Determining soil properties in Amazonian Dark Earths by reflectance spectroscopy

• We modeled ADE (Amazonian Dark Earth) properties with vis–NIR and MIR spectroscopy.
• MIR calibrations were better than vis–NIR calibrations for e.g. SOC, CEC, and Ca.
• The spatial pattern of ADE properties could be reproduced from spectroscopy data.
• Proximal soil sensing can be used for efficient assessment of ADE properties.
• Reflectance spectroscopy can be useful in archeological surveys of ADE sites.

In the Brazilian Amazon patches of anthropogenic soils known as Amazonian Dark Earths (ADEs) occur. These soils are rich in carbon (C) and plant nutrients compared to the naturally occurring strongly weathered soils.
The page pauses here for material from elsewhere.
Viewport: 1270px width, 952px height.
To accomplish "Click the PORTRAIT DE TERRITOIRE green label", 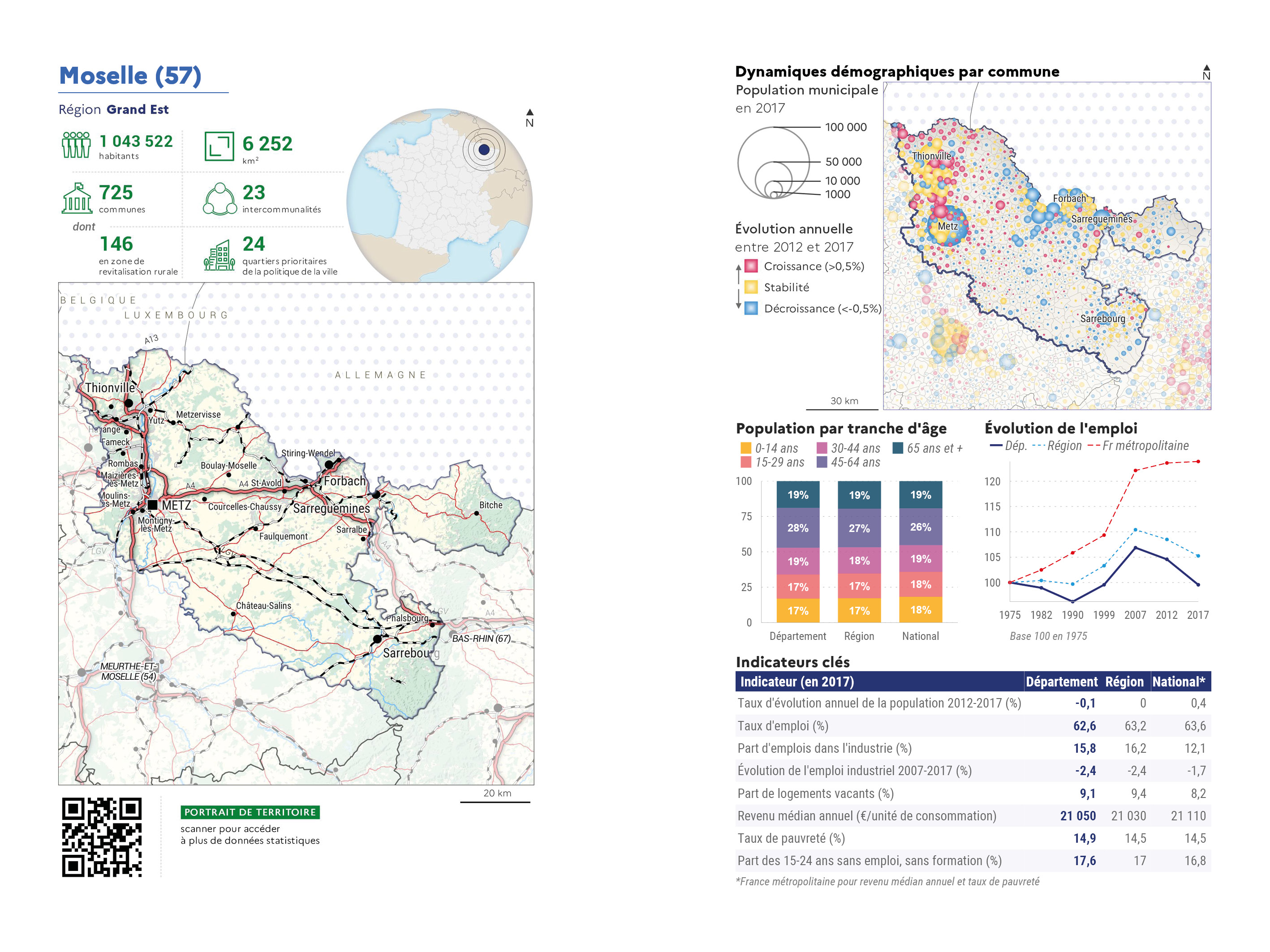I will click(x=250, y=812).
In this paper we explore the potential of visible to near infrared (vis–NIR) and mid infrared (MIR) spectroscopy as an alternative to traditional soil analysis of ADE properties for predicting and assessing spatial distributions. We also test whether partial least square regression (PLSR) models generated from soil data at one ADE site can serve as a basis for predictive assessments of soil characteristics at another. The study was carried out at two locations on the Belterra Plateau, Pará state, Brazil, each including soils that displayed typical ADE characteristics. Laboratory analyses confirmed the occurrence of general properties typical of ADE: elevated pH, phosphorus (P), exchangeable calcium (Ca), cation exchange capacity (CEC), and soil organic carbon (SOC) in the study areas. For C and CEC, MIR models were more efficient than those based on vis–NIR (R2 = 0.90 and 0.82 vs. 0.72 and 0.63). The soil maps produced from the PLSR models adequately described the spatial pattern of SOC, CEC, and Ca. However, useful models of soil P could not be produced. We conclude that spectroscopy can be useful for assessing the spatial distribution of some of the most important ADE properties. MIR spectroscopy models in particular have the potential to be an alternative to traditional soil analysis.